◆ Исходный текст
А.Марченко Есенин: путь и беспутье
«Чёрный человек» начат за границей, в 1922 году, закончен – менее чем за месяц до смерти поэта. Очевидно, что поэт придавал этой вещи особое значение, раз уделил ей столько терпения. С другой стороны – это вещь небольшая. Значит, в ней, по крайней мере, выверено каждое слово.
Поэма начинается как бы с запинки: «Друг мой, друг мой…». Размер, близкий к дольнику обещает всему последующему перейти в исповедь, а не в обыкновенную дружескую беседу:
Я очень и очень болен.
Сам не знаю, откуда взялась эта боль.
Лирический герой списывает боль на одиночество и алкогольную зависимость, делая это метафорическими средствами:
То ли ветер свистит
Над пустым и безлюдным полем,
То ль, как рощу в сентябрь,
Осыпает мозги алкоголь.

◆ Содержимое набора данных
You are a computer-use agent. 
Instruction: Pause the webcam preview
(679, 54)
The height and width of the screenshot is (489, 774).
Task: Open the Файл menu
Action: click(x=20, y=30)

◆ Задания и упражнения
A) Ответьте на вопросы по тексту о поэме «Чёрный человек»:
(i) Где и в каком году была начата поэма?
(ii) Какими словами начинается поэма?
(iii) На что лирический герой списывает свою боль?
B) Пожалуйста, повторите без изменений часть текста о поэме «Чёрный человек» от слов «А.Марченко Есенин: путь» до слов «взялась эта боль.».

◆ Ожидаемые ответы
A)
(i) За границей, в 1922 году.
(ii) «Друг мой, друг мой…».
(iii) На одиночество и алкогольную зависимость.

B)
А.Марченко Есенин: путь и беспутье
«Чёрный человек» начат за границей, в 1922 году, закончен – менее чем за месяц до смерти поэта. Очевидно, что поэт придавал этой вещи особое значение, раз уделил ей столько терпения. С другой стороны – это вещь небольшая. Значит, в ней, по крайней мере, выверено каждое слово.
Поэма начинается как бы с запинки: «Друг мой, друг мой…». Размер, близкий к дольнику обещает всему последующему перейти в исповедь, а не в обыкновенную дружескую беседу:
Я очень и очень болен.
Сам не знаю, откуда взялась эта боль.